__Brief__
Without including the pictures, copy out every line below.

[Input for this task]

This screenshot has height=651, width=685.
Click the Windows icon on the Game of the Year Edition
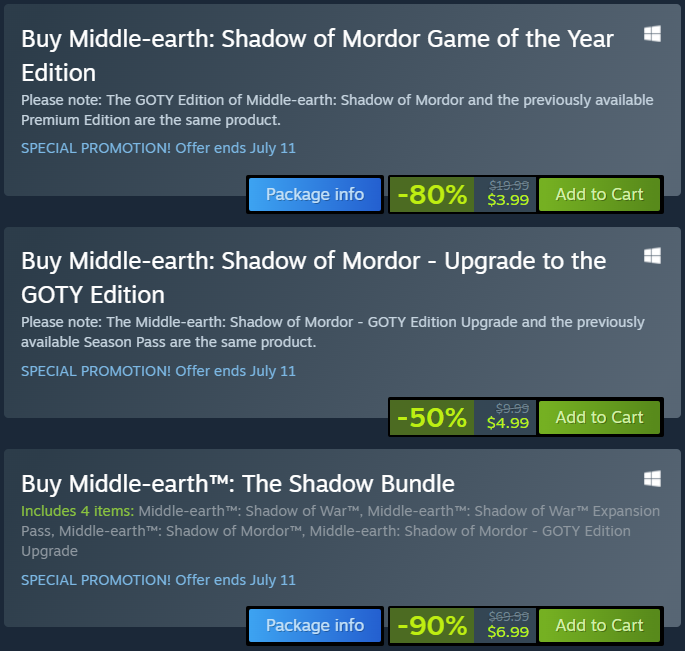coord(652,35)
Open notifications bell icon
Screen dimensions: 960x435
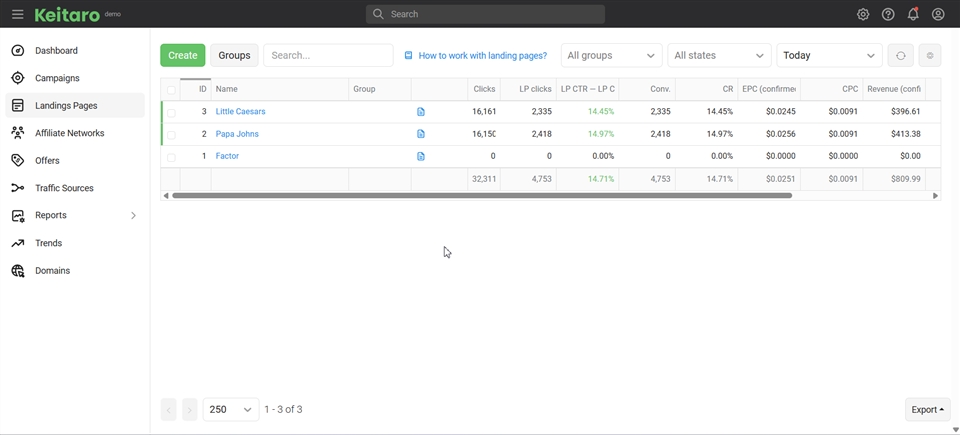[x=913, y=14]
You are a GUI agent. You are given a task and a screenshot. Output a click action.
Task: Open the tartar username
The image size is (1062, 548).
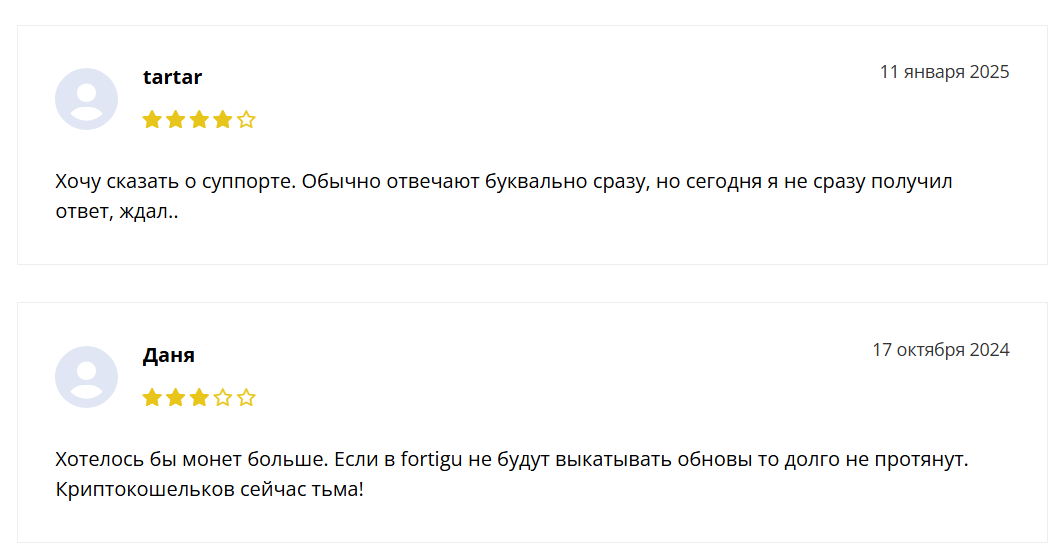click(172, 77)
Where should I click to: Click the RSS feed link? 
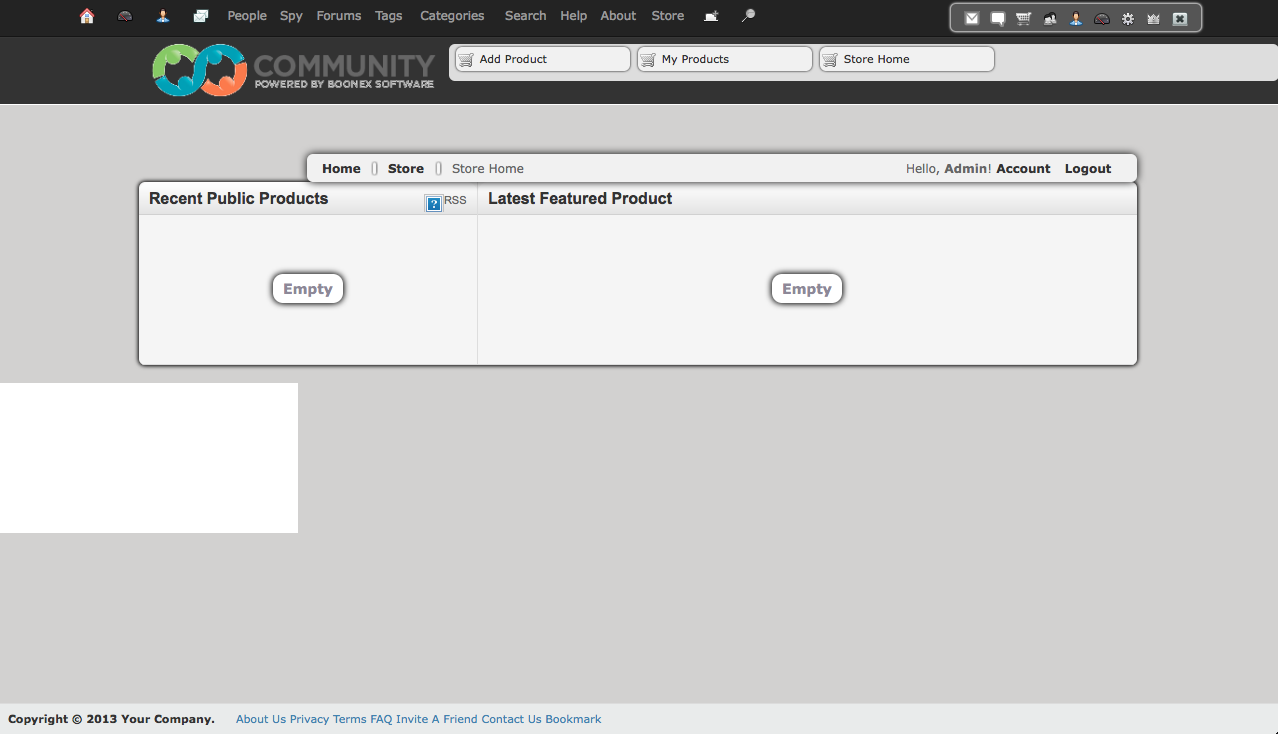click(456, 200)
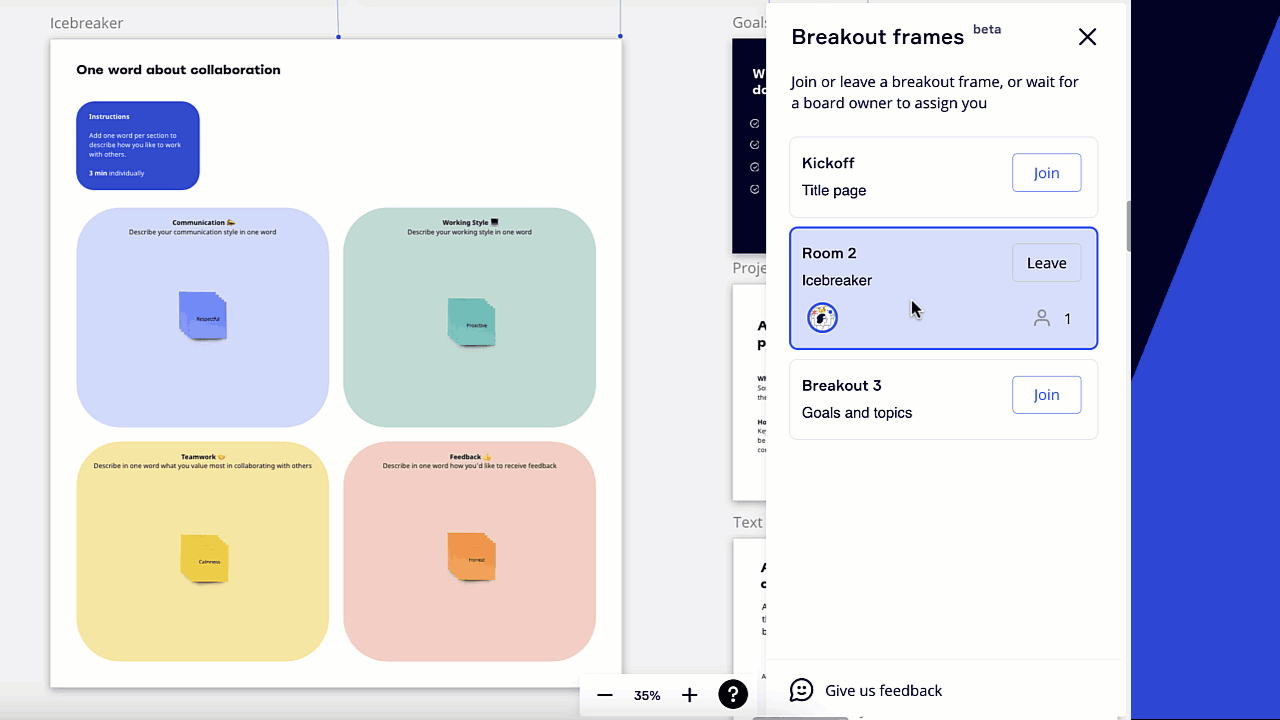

[/Input for this task]

__Expected answer__
This screenshot has height=651, width=685.
Click the Windows icon on the Game of the Year Edition
coord(652,35)
Open notifications bell icon
Screen dimensions: 960x435
[x=913, y=14]
You are a GUI agent. You are given a task and a screenshot. Output a click action.
Task: Open the tartar username
The image size is (1062, 548).
click(172, 77)
Where should I click to: Click the RSS feed link? 
click(456, 200)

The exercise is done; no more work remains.